§ **Exercise directions**
Copy out the entries below exactly as they stand, but only from the line containing "Instruction: Open the" through the line containing "Task: Select the crossed-out".

§ **Available records**
___

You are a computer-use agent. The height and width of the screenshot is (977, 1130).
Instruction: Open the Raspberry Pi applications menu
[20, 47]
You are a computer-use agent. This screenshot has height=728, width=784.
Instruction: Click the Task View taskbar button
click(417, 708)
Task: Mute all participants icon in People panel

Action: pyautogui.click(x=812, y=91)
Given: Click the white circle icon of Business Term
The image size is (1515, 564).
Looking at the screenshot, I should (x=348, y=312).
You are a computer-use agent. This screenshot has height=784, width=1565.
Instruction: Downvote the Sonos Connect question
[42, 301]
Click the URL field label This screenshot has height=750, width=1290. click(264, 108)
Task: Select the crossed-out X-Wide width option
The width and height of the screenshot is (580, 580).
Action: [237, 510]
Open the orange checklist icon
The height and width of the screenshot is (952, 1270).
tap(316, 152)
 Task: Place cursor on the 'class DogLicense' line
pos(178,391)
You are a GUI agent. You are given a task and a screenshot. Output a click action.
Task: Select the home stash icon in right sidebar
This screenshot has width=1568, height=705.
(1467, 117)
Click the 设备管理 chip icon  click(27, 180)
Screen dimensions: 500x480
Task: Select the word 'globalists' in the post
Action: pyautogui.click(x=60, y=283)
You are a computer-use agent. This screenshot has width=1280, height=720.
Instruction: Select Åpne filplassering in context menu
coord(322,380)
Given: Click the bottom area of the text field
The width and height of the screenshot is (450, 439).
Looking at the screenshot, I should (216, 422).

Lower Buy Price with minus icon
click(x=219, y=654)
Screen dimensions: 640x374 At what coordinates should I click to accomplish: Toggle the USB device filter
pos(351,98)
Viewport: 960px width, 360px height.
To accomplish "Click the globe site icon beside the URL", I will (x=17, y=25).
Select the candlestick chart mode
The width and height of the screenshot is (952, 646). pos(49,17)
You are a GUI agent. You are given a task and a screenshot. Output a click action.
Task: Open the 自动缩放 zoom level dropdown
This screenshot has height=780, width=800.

___

§ **Task response**
Instruction: Open the Raspberry Pi applications menu
[20, 47]
You are a computer-use agent. This screenshot has height=728, width=784.
Instruction: Click the Task View taskbar button
click(417, 708)
Task: Mute all participants icon in People panel

Action: pyautogui.click(x=812, y=91)
Given: Click the white circle icon of Business Term
The image size is (1515, 564).
Looking at the screenshot, I should (x=348, y=312).
You are a computer-use agent. This screenshot has height=784, width=1565.
Instruction: Downvote the Sonos Connect question
[42, 301]
Click the URL field label This screenshot has height=750, width=1290. click(264, 108)
Task: Select the crossed-out X-Wide width option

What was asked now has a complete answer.